#### Provided records
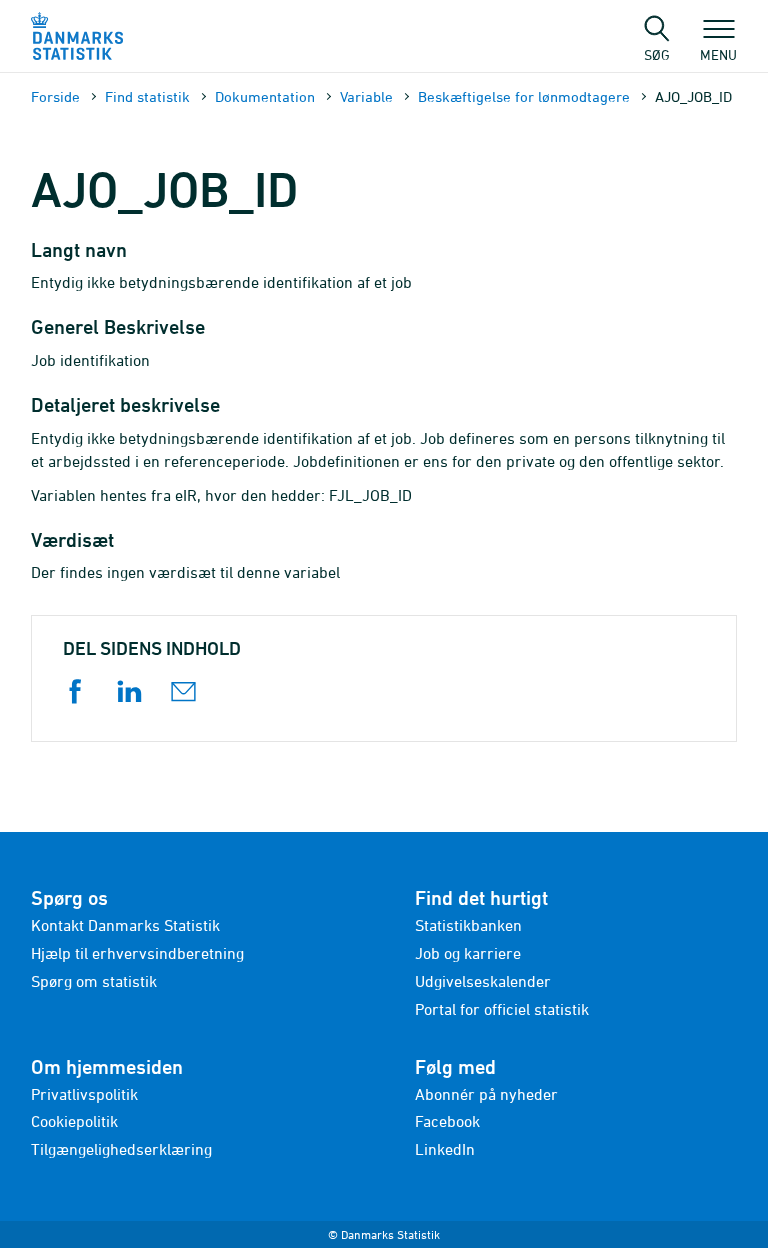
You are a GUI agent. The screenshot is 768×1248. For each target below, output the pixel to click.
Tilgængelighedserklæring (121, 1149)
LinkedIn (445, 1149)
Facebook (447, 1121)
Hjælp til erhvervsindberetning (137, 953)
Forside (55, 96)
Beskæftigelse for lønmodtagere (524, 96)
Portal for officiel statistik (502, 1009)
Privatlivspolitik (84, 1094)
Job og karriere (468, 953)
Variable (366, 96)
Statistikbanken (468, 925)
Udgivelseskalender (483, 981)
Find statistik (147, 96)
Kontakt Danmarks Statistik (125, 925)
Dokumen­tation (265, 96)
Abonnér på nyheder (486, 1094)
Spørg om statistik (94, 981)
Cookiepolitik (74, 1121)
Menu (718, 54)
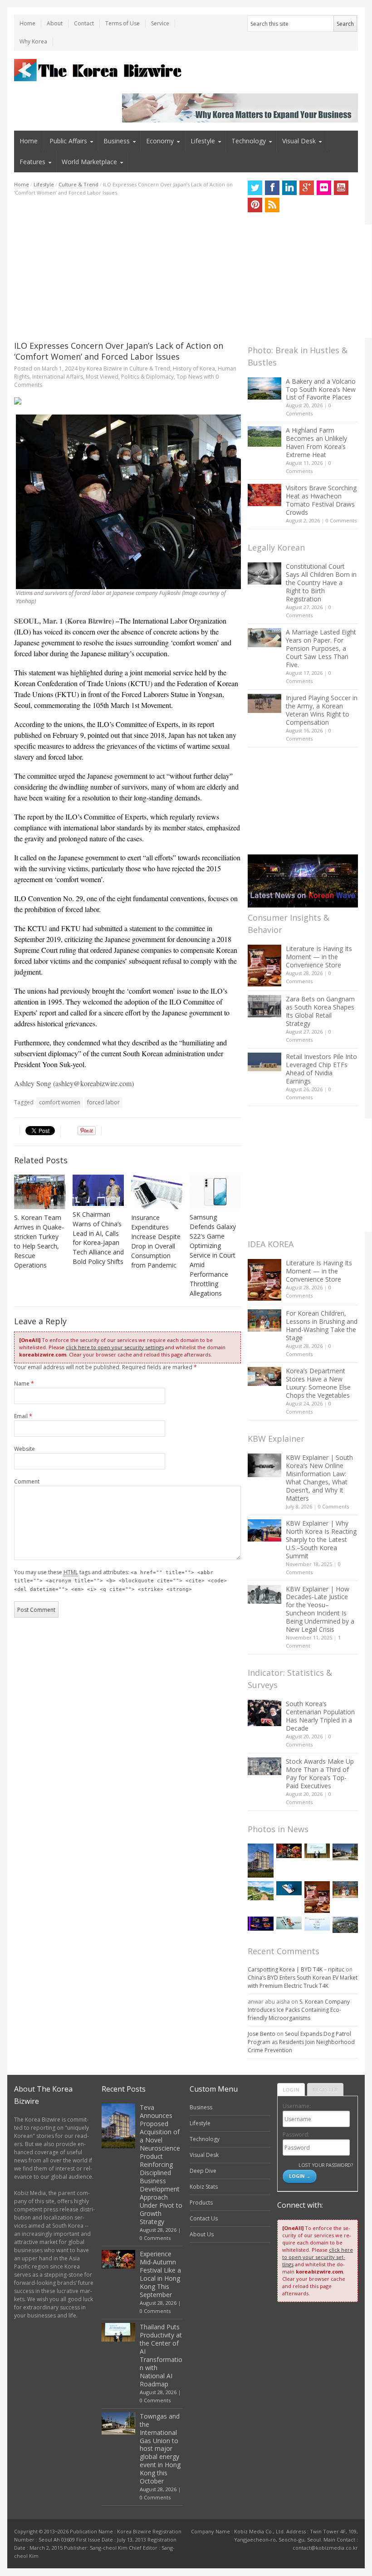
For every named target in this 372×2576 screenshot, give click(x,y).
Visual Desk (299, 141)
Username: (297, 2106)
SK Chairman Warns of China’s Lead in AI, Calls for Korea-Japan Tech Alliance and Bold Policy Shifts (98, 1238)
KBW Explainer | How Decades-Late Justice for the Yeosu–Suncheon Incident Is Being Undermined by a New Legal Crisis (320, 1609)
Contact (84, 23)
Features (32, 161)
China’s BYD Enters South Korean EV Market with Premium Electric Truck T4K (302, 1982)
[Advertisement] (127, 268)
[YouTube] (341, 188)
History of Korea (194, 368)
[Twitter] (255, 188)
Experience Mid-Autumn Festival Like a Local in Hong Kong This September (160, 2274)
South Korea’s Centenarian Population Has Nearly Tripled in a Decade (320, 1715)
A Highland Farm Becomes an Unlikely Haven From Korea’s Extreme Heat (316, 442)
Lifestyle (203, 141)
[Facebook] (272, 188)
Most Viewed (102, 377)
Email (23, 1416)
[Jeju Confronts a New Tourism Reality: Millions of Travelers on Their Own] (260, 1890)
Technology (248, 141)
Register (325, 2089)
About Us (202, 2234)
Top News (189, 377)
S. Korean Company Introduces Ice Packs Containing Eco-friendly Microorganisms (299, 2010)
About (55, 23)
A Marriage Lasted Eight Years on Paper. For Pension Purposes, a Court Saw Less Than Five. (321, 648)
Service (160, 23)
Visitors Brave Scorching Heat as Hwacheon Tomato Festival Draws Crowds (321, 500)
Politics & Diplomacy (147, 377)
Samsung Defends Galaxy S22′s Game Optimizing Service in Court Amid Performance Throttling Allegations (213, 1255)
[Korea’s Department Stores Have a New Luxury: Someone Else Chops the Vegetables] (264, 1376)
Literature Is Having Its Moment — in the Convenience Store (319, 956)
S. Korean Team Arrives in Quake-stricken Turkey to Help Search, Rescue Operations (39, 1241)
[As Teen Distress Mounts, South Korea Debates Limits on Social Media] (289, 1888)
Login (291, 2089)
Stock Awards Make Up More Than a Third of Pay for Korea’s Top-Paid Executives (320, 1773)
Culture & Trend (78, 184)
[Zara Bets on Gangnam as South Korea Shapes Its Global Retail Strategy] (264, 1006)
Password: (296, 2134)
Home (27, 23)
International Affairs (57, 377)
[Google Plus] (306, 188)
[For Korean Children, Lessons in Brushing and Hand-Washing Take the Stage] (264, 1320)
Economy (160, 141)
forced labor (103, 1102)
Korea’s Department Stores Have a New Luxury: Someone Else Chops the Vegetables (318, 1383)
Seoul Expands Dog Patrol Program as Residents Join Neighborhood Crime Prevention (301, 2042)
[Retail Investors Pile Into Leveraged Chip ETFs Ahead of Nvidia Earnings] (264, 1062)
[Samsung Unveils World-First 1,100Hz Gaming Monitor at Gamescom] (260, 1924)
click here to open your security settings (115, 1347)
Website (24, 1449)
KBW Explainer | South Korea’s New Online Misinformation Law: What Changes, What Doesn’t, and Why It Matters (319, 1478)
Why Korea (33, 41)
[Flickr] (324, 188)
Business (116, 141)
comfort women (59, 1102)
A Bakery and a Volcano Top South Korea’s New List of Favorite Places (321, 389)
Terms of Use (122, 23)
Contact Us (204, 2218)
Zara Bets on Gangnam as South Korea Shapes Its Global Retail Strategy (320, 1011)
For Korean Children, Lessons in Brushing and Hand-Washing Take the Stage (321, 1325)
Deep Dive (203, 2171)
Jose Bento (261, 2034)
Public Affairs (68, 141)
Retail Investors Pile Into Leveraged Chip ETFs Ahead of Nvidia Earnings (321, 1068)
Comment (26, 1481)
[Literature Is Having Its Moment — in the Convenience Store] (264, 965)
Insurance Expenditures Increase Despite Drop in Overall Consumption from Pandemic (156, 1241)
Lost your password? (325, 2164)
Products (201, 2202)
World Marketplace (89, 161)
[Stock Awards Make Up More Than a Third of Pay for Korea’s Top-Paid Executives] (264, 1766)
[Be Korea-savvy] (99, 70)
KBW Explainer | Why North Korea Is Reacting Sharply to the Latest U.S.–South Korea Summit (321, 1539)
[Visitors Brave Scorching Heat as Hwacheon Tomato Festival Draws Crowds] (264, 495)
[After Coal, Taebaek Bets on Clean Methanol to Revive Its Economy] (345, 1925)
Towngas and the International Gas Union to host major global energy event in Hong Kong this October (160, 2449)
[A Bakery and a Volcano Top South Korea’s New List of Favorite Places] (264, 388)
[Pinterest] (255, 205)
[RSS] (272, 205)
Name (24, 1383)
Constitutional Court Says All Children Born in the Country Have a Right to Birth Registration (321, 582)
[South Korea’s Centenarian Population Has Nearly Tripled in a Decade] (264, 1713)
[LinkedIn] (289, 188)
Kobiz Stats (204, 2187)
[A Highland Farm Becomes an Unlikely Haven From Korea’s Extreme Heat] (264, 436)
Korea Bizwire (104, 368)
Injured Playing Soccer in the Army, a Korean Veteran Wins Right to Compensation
########
■ Brief
A word-for-word copy of all the data, without pictures, is the expected output.

■ Answer to this exercise
You are a GUI agent. The screenshot is 768×1248. For each target below, output the pixel to click.
Tilgængelighedserklæring (121, 1149)
LinkedIn (445, 1149)
Facebook (447, 1121)
Hjælp til erhvervsindberetning (137, 953)
Forside (55, 96)
Beskæftigelse for lønmodtagere (524, 96)
Portal for officiel statistik (502, 1009)
Privatlivspolitik (84, 1094)
Job og karriere (468, 953)
Variable (366, 96)
Statistikbanken (468, 925)
Udgivelseskalender (483, 981)
Find statistik (147, 96)
Kontakt Danmarks Statistik (125, 925)
Dokumen­tation (265, 96)
Abonnér på nyheder (486, 1094)
Spørg om statistik (94, 981)
Cookiepolitik (74, 1121)
Menu (718, 54)
For every named target in this 372×2576 screenshot, give click(x,y).
Visual Desk (299, 141)
Username: (297, 2106)
SK Chairman Warns of China’s Lead in AI, Calls for Korea-Japan Tech Alliance and Bold Policy Shifts (98, 1238)
KBW Explainer | How Decades-Late Justice for the Yeosu–Suncheon Incident Is Being Undermined by a New Legal Crisis (320, 1609)
Contact (84, 23)
Features (32, 161)
China’s BYD Enters South Korean EV Market with Premium Electric Truck T4K (302, 1982)
[Advertisement] (127, 268)
[YouTube] (341, 188)
History of Korea (194, 368)
[Twitter] (255, 188)
Experience Mid-Autumn Festival Like a Local in Hong Kong This September (160, 2274)
South Korea’s Centenarian Population Has Nearly Tripled in a Decade (320, 1715)
A Highland Farm Becomes an Unlikely Haven From Korea’s Extreme Heat (316, 442)
Lifestyle (203, 141)
[Facebook] (272, 188)
Most Viewed (102, 377)
Email (23, 1416)
[Jeju Confronts a New Tourism Reality: Millions of Travelers on Their Own] (260, 1890)
Technology (248, 141)
Register (325, 2089)
About Us (202, 2234)
Top News (189, 377)
S. Korean Company Introduces Ice Packs Containing Eco-friendly Microorganisms (299, 2010)
About (55, 23)
A Marriage Lasted Eight Years on Paper. For Pension Purposes, a Court Saw Less Than Five. (321, 648)
Service (160, 23)
Visitors Brave Scorching Heat as Hwacheon Tomato Festival Draws Crowds (321, 500)
Politics & Diplomacy (147, 377)
Samsung Defends Galaxy S22′s Game Optimizing Service in Court Amid Performance Throttling Allegations (213, 1255)
[Korea’s Department Stores Have a New Luxury: Someone Else Chops the Vegetables] (264, 1376)
Literature Is Having Its Moment — in the Convenience Store (319, 956)
S. Korean Team Arrives in Quake-stricken Turkey to Help Search, Rescue Operations (39, 1241)
[As Teen Distress Mounts, South Korea Debates Limits on Social Media] (289, 1888)
Login (291, 2089)
Stock Awards Make Up More Than a Third of Pay for Korea’s Top-Paid Executives (320, 1773)
Culture & Trend (78, 184)
[Zara Bets on Gangnam as South Korea Shapes Its Global Retail Strategy] (264, 1006)
Password: (296, 2134)
Home (27, 23)
International Affairs (57, 377)
[Google Plus] (306, 188)
[For Korean Children, Lessons in Brushing and Hand-Washing Take the Stage] (264, 1320)
Economy (160, 141)
forced labor (103, 1102)
Korea’s Department Stores Have a New Luxury: Someone Else Chops the Vegetables (318, 1383)
Seoul Expands Dog Patrol Program as Residents Join Neighborhood Crime Prevention (301, 2042)
[Retail Investors Pile Into Leveraged Chip ETFs Ahead of Nvidia Earnings] (264, 1062)
[Samsung Unveils World-First 1,100Hz Gaming Monitor at Gamescom] (260, 1924)
click here to open your security settings (115, 1347)
Website (24, 1449)
KBW Explainer | South Korea’s New Online Misinformation Law: What Changes, What Doesn’t, and Why It Matters (319, 1478)
Why Korea (33, 41)
[Flickr] (324, 188)
Business (116, 141)
comfort women (59, 1102)
A Bakery and a Volcano Top South Korea’s New List of Favorite Places (321, 389)
Terms of Use (122, 23)
Contact Us (204, 2218)
Zara Bets on Gangnam as South Korea Shapes Its Global Retail Strategy (320, 1011)
For Korean Children, Lessons in Brushing and Hand-Washing Take the Stage (321, 1325)
Deep Dive (203, 2171)
Jose Bento (261, 2034)
Public Affairs (68, 141)
Retail Investors Pile Into Leveraged Chip ETFs Ahead of Nvidia Earnings (321, 1068)
Comment (26, 1481)
[Literature Is Having Its Moment — in the Convenience Store] (264, 965)
Insurance Expenditures Increase Despite Drop in Overall Consumption from Pandemic (156, 1241)
Lost your password? (325, 2164)
Products (201, 2202)
World Marketplace (89, 161)
[Stock Awards Make Up More Than a Third of Pay for Korea’s Top-Paid Executives] (264, 1766)
[Be Korea-savvy] (99, 70)
KBW Explainer | Why North Korea Is Reacting Sharply to the Latest U.S.–South Korea Summit (321, 1539)
[Visitors Brave Scorching Heat as Hwacheon Tomato Festival Draws Crowds] (264, 495)
[After Coal, Taebaek Bets on Clean Methanol to Revive Its Economy] (345, 1925)
Towngas and the International Gas Union to host major global energy event in Hong Kong this October (160, 2449)
[A Bakery and a Volcano Top South Korea’s New List of Favorite Places] (264, 388)
[Pinterest] (255, 205)
[RSS] (272, 205)
Name (24, 1383)
Constitutional Court Says All Children Born in the Country Have a Right to Birth Registration (321, 582)
[South Korea’s Centenarian Population Has Nearly Tripled in a Decade] (264, 1713)
[LinkedIn] (289, 188)
Kobiz Stats (204, 2187)
[A Highland Farm Becomes an Unlikely Haven From Korea’s Extreme Heat] (264, 436)
Korea Bizwire (104, 368)
Injured Playing Soccer in the Army, a Korean Veteran Wins Right to Compensation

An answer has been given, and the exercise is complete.